A common question amongst many job seekers is how to overcome “imperfections” they may have on their resume. Nobody has a flawless resume—some may not have enough experience to fill out a full page, for example—but where there are imperfections, there are solutions to overcome them. Your resume should be a tool that works in your favor with prospective employers, not a roadblock that keeps you from the job. So if you’re currently on the job hunt and have concerns about your resume, look no further: here’s Jesse Siegal, Vice President of The Execu|Search Group’s temporary staffing division, explaining the top 5 resume imperfections and how to overcome them:
- The imperfection: Your resume is “too long”
The solution: Despite the very real need for your resume to be concise and well-organized—and what many may tell you employers want to see—there is actually no golden rule for resume length. We recommend that professionals with up to 10 years of experience limit their resume to one page and those with 10 and above stretch to two, but ultimately, the most important aspect of your resume is that it paints a comprehensive picture of you as a professional that aligns with the open position’s needs. If you feel your resume is on the lengthy side, try transferring your information to a functional or skills-based format by focusing on your skills and accomplishments at the top and moving your employment history to the bottom.
- The imperfection: Your resume is “too short”
The solution: Again, there is no magic length for any resume. But if you’re a new grad, for example, and don’t have much experience to work with, it can be difficult to fill out a substantial resume. Still, there are ways to focus on and highlight experiences and achievements in the jobs you’ve had. List all your relevant internships, volunteer work, temporary work, and education, focusing on your accomplishments at each location. Be sure to draw specific parallels between your experiences and skills and those required of the job. This approach also works for those who have significant experience, but only with one company: focusing on each position you’ve had there, as well as promotions and major projects, can help flesh out a resume and give an employer better insight into your history.

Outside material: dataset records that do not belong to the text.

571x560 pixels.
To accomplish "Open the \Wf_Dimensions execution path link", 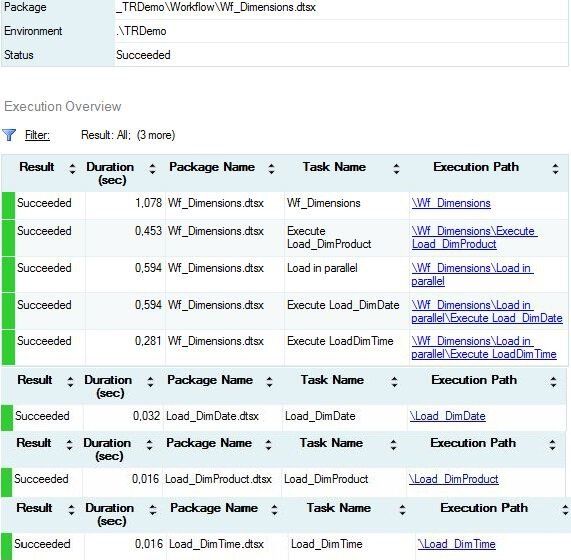I will (451, 203).
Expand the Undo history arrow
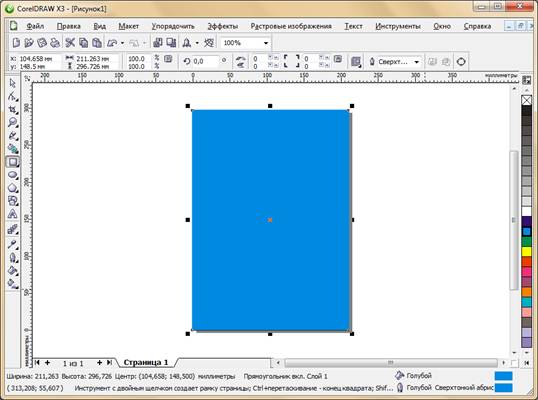This screenshot has width=538, height=400. [122, 43]

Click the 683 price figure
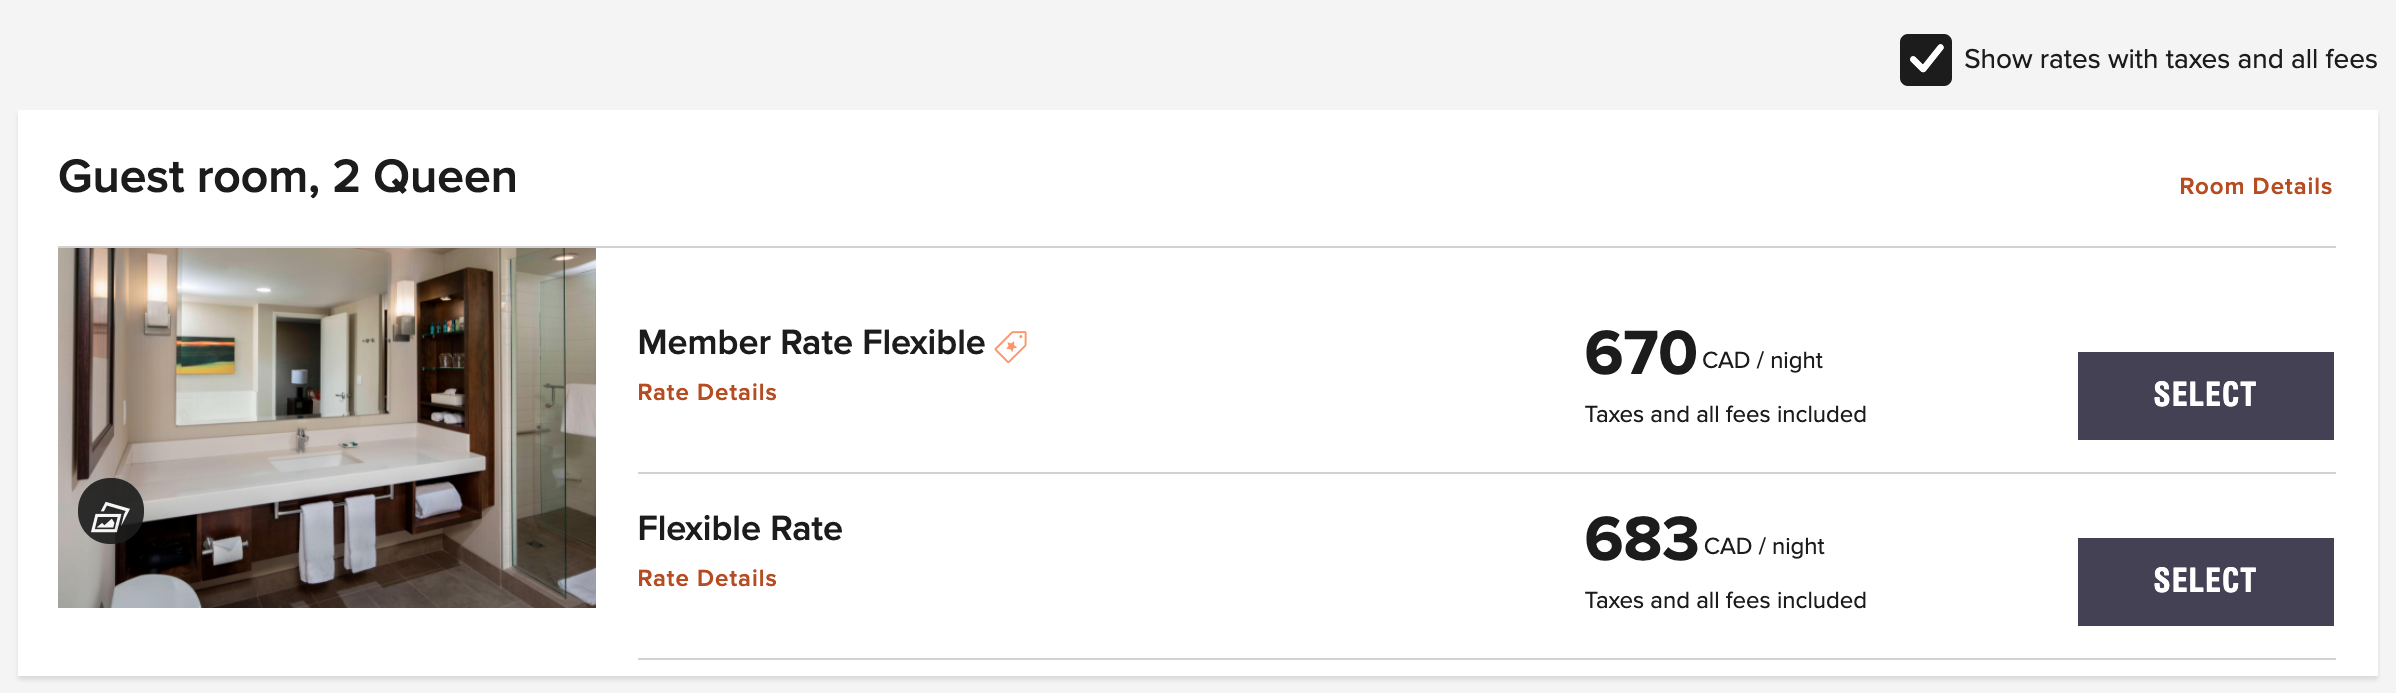(x=1641, y=539)
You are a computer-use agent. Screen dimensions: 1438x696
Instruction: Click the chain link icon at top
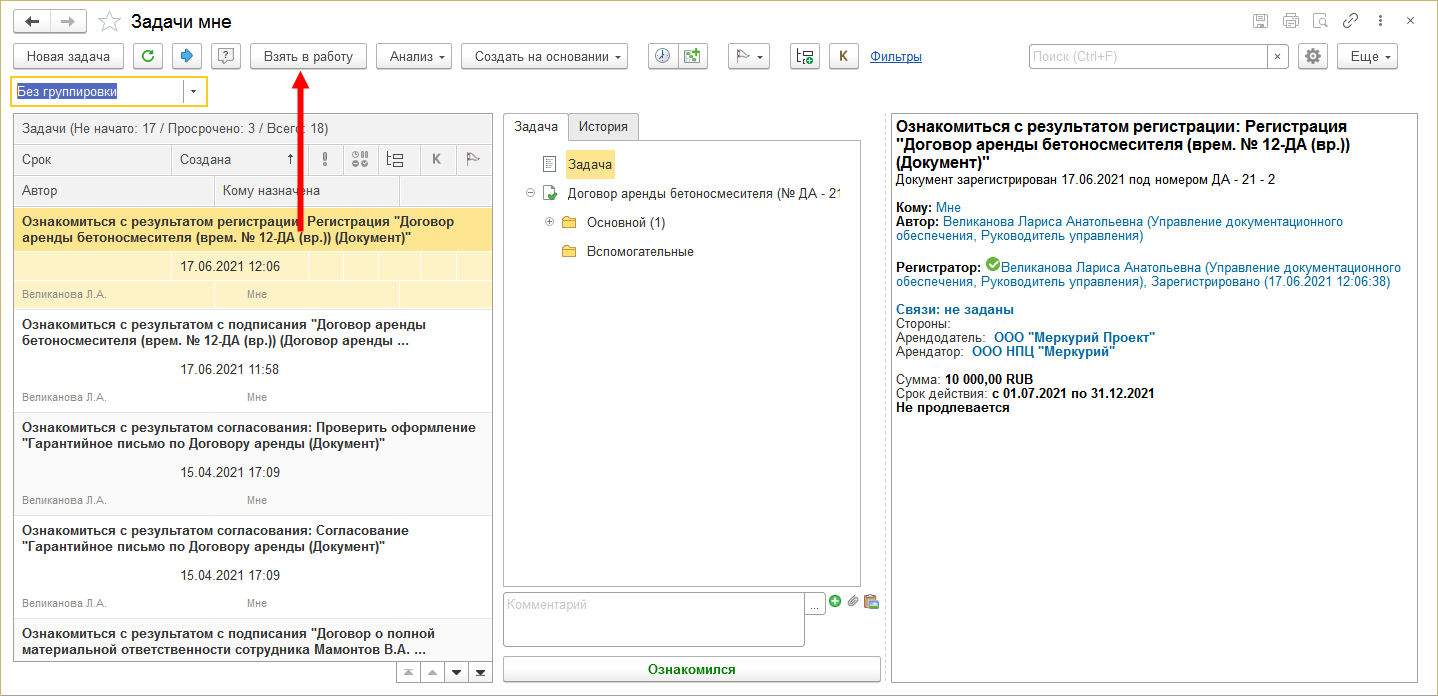click(1350, 21)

- The imperfection: Job-hopping
The solution: Thankfully, job-hopping isn’t nearly as looked down upon in the job market today as it once was; in fact, millennials are now averaging just over two years at each employer. Still, having a jumpy resume can potentially raise some red flags for employers, so you should address this within your resume itself. Include reasons for your job change in parentheses next to each job so employers know the reasons: for example, including “(department was outsourced”) next to the position it applies to in your employment history. This way, an employer knows the reason for the move up-front rather than playing the guessing game.

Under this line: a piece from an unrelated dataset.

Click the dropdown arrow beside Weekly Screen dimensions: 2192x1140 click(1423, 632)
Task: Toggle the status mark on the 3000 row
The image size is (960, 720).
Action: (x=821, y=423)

- The imperfection: Not enough experience
The solution: It’s okay to apply for a job you don’t have quite enough experience for as long as you aren’t completely out of the ballpark. However, if you have 3 years of experience and the position requires 4 or 5, you’ll need to go the extra mile to show why you’d be a good fit. Highlight your education, accomplishments and achievements, and any volunteer work that may apply to the position and show you’re capable of its demands. As always, be sure to draw specific parallels between your qualifications and the position’s requirements.
- The imperfection: Gaps in your employment history
The solution: If you’ve spent six or more months unemployed at any point in your employment history and it shows on your resume, be sure to fill in the gap. Describe what you’ve done in that time to stay relevant and keep your skills sharp by focusing on things like temporary work or independent contracting, continuing education, volunteering, etc. As long as you have something to show for the time you spent between jobs, most employers will be understanding.